Sen. Vitale, the architect of New Jersey’s nationally recognized FamilyCare program, has led a number of reforms to expand access and improve the quality of care, especially for low-income residents. His district, in Middlesex County, includes several urban hubs — including Perth Amboy and New Brunswick — that present unique healthcare challenges, and opportunities.

Vitale will talk about legislation (S-1710) he has sponsored that would help better integrate care for millions of patients across the state. The bill calls on the two state agencies that oversee health facility licensing — the Department of Health, which regulates the majority of healthcare operations, and the Department of Human Services, which is responsible for coordinating most behavioral healthcare programs — to build a unified licensing process for doctors, clinics, and other non-hospital providers who want to offer both physical and behavioral treatments at the same site. Under the current system, this could require separate approvals.

The healthcare panel begins at 11:30 am. Tickets for the conference are still available.

While authors of the Seton Hall report praised the efforts of workers in both the DOH and DHS, they said the current system creates a serious problem for poor patients who suffer from complex, multidimensional conditions.

Those with serious mental illness tend to receive care from mental health clinics — primarily state-funded nonprofit operations — that aren’t usually equipped to treat their physical conditions, like diabetes or hypertension.
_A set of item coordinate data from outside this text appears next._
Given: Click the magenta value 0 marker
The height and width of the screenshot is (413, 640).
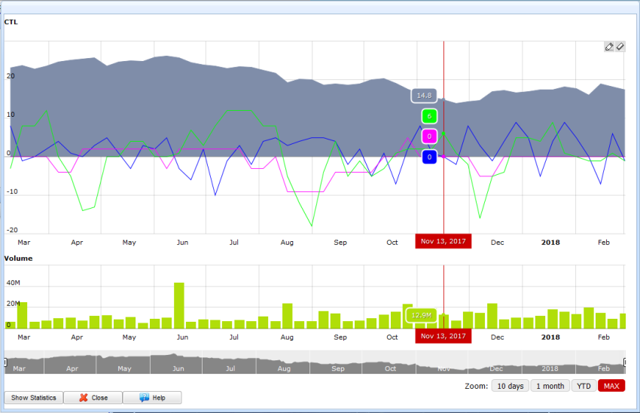Looking at the screenshot, I should coord(429,136).
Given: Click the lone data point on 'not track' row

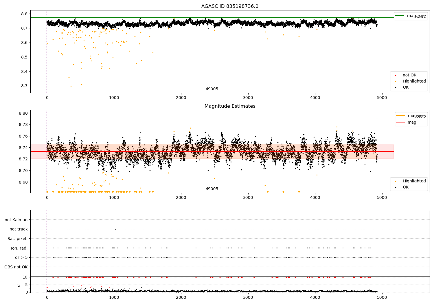Looking at the screenshot, I should coord(115,229).
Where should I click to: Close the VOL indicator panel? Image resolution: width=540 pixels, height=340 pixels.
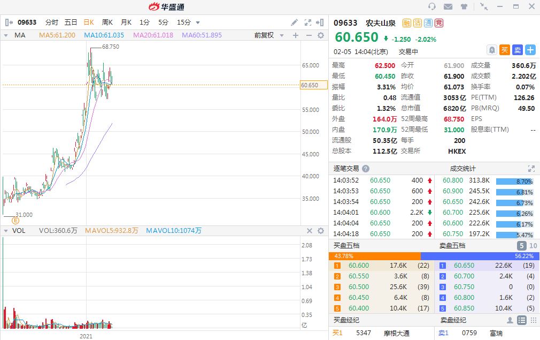click(x=308, y=231)
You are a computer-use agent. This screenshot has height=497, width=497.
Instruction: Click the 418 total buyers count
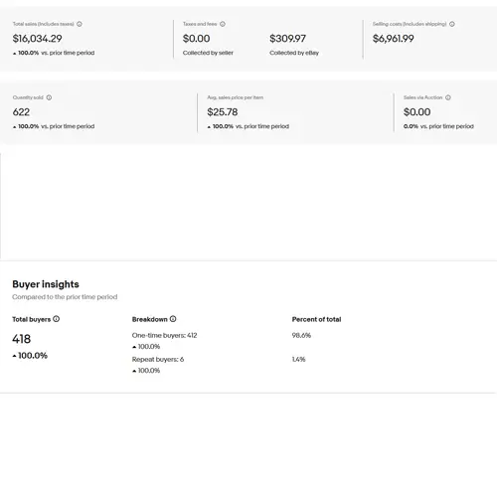click(22, 339)
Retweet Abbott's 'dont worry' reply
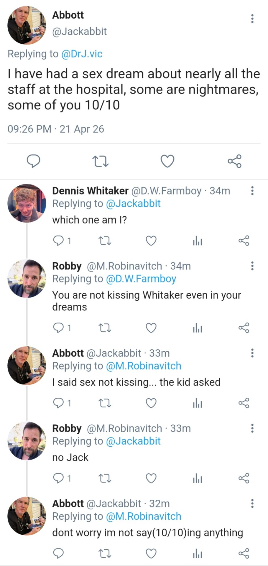 click(x=104, y=553)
And patients burdened in large part by physical concerns tend to go to medical clinics, like the 23 Federally Qualified Health Centers with sites around the state. While these providers can treat acute and chronic conditions, few are set up to provide ongoing behavioral healthcare.
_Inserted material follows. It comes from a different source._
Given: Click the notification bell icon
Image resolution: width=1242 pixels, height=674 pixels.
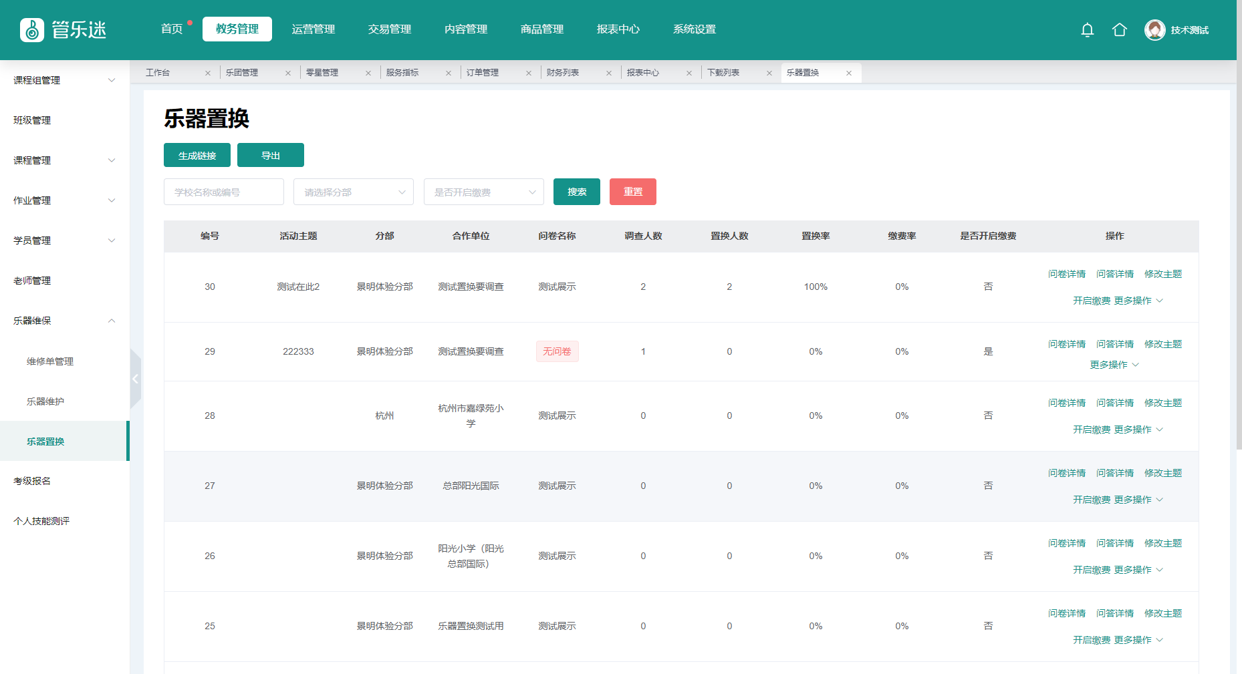Looking at the screenshot, I should (1087, 30).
In addition to better coordination among staff at the DHS and DOH, the Seton Hall report recommended changes to how doctors and other providers are paid through Medicaid — including increases to the rates at which they are reimbursed for their services. Gov. Chris Christie has committed $127 million more in the current budget for behavioral health reimbursements, but providers have said that other reforms have triggered significant concerns about their financial stability long-term.